Even though the feature was still only rolled out to a small group of users, we couldn’t afford to quietly miss data. That meant fixing the root cause, not just logging the failure and moving on.

I also started thinking about other defensive options. Could we track when a user was approaching a refresh window and proactively force them to re-authenticate with the third party entirely? Re-authentication was at least something we had control over, and it felt preferable to returning incomplete data.

The Actual Fix: Forcing a Token Refresh Up Front

After more back and forth with support, and eventually speaking directly with one of the Apideck founders (shoutout Apideck!), something important became clear.

That endpoint I had dismissed earlier actually did fully support our use case. It allowed us to explicitly force a token refresh before making any other requests.

Once I pointed out the race condition and how it surfaced under concurrency, Apideck updated their documentation regarding that endpoint, and published a guide outlining the issue and potential solutions, including the exact approach we ended up using:

https://developers.apideck.com/guides/refresh-token-race-condition

The fix was simple in concept. Before making any of the grouped API calls, we would explicitly trigger a token refresh. That ensured all subsequent requests shared the same, valid token and fully eliminated the race condition.

The Tradeoff: 500 ms Well Spent

This solution added some overhead, as forcing a token refresh increased the request flow round trip by roughly 500 ms.

In this case, that increased waiting time was more than acceptable when the alternative was silently missing data and returning incomplete results to users. A slightly slower request was a small price to pay for correctness, predictability, and trust in the integration.

After we made that change, the random 401s disappeared entirely, and my coworkers never had to hear my cursed timers going off again.

Once the issue was resolved, I realized this bug had taught me more than I expected.

Lessons Learned

This issue stuck with me not because it was particularly flashy, but because of what it revealed about assumptions I didn’t realize I was making.

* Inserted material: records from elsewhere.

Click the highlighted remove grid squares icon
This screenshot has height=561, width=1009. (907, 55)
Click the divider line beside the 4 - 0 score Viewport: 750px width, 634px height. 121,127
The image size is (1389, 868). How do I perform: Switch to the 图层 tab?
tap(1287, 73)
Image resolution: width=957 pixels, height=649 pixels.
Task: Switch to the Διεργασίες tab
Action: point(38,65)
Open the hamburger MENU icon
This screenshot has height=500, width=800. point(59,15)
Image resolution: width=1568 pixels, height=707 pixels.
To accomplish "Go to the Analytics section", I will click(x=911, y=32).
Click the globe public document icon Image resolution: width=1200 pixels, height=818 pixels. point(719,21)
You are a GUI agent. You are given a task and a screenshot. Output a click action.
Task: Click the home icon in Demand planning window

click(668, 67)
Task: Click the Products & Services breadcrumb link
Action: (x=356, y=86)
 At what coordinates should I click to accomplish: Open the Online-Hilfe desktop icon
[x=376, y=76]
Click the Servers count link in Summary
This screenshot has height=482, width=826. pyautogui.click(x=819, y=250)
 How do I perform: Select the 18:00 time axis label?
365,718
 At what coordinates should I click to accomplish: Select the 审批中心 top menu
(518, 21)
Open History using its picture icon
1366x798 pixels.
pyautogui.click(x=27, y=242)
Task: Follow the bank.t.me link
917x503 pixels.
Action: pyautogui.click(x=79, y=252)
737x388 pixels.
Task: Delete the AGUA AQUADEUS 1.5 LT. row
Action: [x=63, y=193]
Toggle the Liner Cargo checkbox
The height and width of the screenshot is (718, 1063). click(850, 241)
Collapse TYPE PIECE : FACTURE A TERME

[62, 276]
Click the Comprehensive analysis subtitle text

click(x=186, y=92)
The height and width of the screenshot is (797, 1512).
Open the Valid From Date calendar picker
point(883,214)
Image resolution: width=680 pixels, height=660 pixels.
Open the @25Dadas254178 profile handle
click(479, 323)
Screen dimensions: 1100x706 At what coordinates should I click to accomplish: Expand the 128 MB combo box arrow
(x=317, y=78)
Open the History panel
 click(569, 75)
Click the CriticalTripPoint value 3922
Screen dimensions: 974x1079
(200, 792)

Concurrency makes assumptions visible.
Everything about this integration worked until it didn’t, and the moment multiple requests overlapped in just the wrong way is when it silently broke. If an API doesn’t explicitly guarantee single-flight behavior for something like token refresh, assume it won’t happen for you.

Inconsistency is often a signal, not just a symptom.
The fact that different requests failed under different conditions made the problem feel impossible to narrow down at first. In reality, that variability was the defining characteristic of the bug. Once I stopped looking at individual failures and started looking at system behavior over time, the root cause became much clearer. You (hopefully) won’t catch me getting fooled by a race condition again.

External OAuth flows are a different class of problem.
When token exchange lives outside your system, you lose a lot of control. Debugging becomes slower, reproduction gets harder, and “just add logging” only takes you so far. Designing defensively around that goes a long way.

Optional data still has correctness requirements.
This was one of the biggest takeaways for me. Just because a piece of data is optional does not mean it’s acceptable to silently fail to retrieve it in every case. In our case, those optional requests masked the problem for a long time. The feature didn’t hard error, but users could have been missing data they should have had. Optional does not mean unimportant, and it definitely doesn’t mean safe to ignore when you explicitly request it and don’t get it.

Correctness is often worth a small performance cost.
Forcing a token refresh added latency, but it eliminated an entire class of silent failures. A slightly slower request was a small price to pay for predictable behavior and data integrity.

Key Takeaway

Looking back, this bug wasn’t just about OAuth or race conditions. The sleuthing was an exercise in learning where abstractions end, where assumptions creep in, and how easily things that “work” on the surface can hide real problems until the timing is just right.